The exact pathophysiology of this entity is not completely understood. In the case of prilocaine induced methemoglobinemia, it is believed that O-toluidine, formed during liver metabolism, is responsible for oxidation of the Fe2+ into the Fe3+ state, and hence the formation of methemoglobin.
The differential diagnosis of cyanosis, especially in the context on a patient who has recently been administered a topical anesthetic preparation must include methemoglobinemia. The diagnosis of methemoglobinemia is readily made by arterial blood gas analysis. Methemoglobin (631 nm) can be detected by absorption spectrometry.
A serum level of 1.5g/dl (or approximately 10% of total serum hemoglobin) of methemoglobin is adequate to produce the clinical feature of cyanosis. As levels of serum methemoglobin increase, patients may complain of nonspecific symptoms such as fatigue, headache, dyspnea (which may be acute onset and confused with pulmonary embolism), and tachycardia. With increasing levels, consciousness can be impaired and death may result. Patients with anemia are more susceptible to the effects of increased concentrations of methemoglobin.
Several clinical clues can point towards a diagnosis of methemoglobinemia and are listed in Table 1.
It is important to note that the levels of methemoglobin increase with time; therefore arterial blood gas samples should be tested immediately after drawn to avoid falsely increased readings.
In the majority of cases, supportive care is all that is required for the successful treatment of methemoglobinemia. This includes withdrawal of the suspected responsible agent. When levels of methemoglobin approach thirty percent of total serum hemoglobin, systemic effects are noted (central nervous system instability, signs of ischemia, cardiovascular effects, etc.), and/or the patient may not be able to tolerate the ischemia due to comorbid medical conditions (such as severe cardiovascular disease), treatment should include additional therapy. Conservatively, this may include 100% oxygen, topical decontamination, and activated charcoal (in cases of ingestion).
In patients who do not have a known history of G6PD deficiency, methylene blue is the pharmacological agent of choice. A functioning G6PD enzyme system, responsible for the formation of NADPH, is necessary for the reduction of methylene blue into the active leukomethylene blue. Leukomethylene blue is responsible for activation of the methemoglobin reducing systems, and hence the reduction in the level of serum methemoglobin.

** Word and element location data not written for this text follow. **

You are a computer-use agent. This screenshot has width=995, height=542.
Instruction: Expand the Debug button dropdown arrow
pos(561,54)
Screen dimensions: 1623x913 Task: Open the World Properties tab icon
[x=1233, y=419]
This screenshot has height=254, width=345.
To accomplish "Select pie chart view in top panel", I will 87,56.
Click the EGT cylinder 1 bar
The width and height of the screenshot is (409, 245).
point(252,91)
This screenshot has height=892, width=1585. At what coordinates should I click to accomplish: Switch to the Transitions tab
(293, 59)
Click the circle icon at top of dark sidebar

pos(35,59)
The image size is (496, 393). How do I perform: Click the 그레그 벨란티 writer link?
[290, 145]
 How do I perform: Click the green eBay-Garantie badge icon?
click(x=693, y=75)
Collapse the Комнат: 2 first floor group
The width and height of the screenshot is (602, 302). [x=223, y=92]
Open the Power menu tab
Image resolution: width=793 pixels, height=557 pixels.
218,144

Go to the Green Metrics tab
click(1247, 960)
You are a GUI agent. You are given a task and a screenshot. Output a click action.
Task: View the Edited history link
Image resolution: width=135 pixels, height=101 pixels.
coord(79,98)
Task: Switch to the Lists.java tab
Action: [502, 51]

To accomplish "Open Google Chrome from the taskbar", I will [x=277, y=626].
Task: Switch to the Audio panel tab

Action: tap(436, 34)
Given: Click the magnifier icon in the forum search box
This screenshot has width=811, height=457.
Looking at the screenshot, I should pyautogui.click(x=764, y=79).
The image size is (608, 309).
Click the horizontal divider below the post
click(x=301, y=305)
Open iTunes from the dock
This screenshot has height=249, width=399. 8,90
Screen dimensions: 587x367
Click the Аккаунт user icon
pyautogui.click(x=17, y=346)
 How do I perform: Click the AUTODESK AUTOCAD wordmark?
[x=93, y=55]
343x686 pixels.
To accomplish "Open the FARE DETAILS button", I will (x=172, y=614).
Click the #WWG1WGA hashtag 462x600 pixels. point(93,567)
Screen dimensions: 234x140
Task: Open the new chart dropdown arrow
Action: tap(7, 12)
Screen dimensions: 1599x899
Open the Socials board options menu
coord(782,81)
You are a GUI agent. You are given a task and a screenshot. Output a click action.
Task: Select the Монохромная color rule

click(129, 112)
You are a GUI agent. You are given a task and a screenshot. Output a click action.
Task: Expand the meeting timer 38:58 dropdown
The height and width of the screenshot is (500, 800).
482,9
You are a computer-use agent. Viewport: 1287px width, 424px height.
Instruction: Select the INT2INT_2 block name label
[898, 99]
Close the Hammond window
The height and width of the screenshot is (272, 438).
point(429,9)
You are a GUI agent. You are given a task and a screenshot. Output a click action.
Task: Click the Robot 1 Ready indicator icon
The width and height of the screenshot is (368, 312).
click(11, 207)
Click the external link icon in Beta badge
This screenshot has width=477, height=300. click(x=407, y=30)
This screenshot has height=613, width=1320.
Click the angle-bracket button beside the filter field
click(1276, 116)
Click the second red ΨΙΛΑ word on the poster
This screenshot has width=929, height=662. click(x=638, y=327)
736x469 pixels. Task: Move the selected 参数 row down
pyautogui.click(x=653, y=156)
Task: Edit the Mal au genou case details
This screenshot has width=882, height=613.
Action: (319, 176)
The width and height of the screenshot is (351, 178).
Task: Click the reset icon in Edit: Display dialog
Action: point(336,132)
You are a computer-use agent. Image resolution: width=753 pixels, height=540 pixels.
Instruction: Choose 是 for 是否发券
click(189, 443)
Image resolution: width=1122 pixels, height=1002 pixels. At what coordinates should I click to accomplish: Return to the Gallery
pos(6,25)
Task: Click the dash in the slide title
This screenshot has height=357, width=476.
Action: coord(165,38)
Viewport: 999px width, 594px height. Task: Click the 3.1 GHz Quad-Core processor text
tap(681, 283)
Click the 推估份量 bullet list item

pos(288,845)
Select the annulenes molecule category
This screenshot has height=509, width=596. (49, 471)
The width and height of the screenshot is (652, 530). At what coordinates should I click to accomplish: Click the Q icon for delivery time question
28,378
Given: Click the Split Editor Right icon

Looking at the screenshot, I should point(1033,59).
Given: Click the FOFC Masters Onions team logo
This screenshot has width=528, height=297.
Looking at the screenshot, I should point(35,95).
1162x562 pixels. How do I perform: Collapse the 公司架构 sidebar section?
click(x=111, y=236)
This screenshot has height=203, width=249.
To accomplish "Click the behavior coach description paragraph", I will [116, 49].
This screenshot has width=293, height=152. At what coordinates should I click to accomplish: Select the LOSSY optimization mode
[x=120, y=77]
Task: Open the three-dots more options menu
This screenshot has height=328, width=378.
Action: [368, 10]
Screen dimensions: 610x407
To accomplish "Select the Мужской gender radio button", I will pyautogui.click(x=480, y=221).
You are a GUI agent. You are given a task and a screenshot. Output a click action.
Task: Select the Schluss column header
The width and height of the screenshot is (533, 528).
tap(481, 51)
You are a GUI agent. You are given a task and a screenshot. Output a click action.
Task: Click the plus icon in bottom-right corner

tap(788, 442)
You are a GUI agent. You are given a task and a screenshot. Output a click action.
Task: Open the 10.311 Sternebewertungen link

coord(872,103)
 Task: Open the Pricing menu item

A dose of 1-2 mg/kg of a 1% methylene blue solution in saline can be given over 3-5 minutes, with responses usually being seen within 1 hour. Repeat doses can be given for incomplete responses, but it is suggested that a total dose of 7 mg/kg should not be exceeded to avoid side effects. As methylene blue may cause inaccurate pulse oximetry readings, response to therapy should be evaluated by repeat measurements of the amount of methemoglobin in the serum.
Side effects of methylene blue may include non-specific symptoms such as hypertension, tachycardia, and chest pain. It is not uncommon to observe a blue-green color to the urine after administration of methylene blue. It is excreted through the urinary system.
In patients with G6PD deficiency, a variety of therapeutic approaches have been suggested, none of which are as effective. Therapies to consider may include hyperbaric oxygen therapy and exchange transfusion. Other therapies include ascorbic acid and alpha-tocepherol; however, the onset of action of ascorbic acid is too slow for utility in emergency situations.
Quick recognition and administration of appropriate treatment can lead to successful outcomes for patients affected by acquired methemoglobinemia in the setting of topical anesthetic use.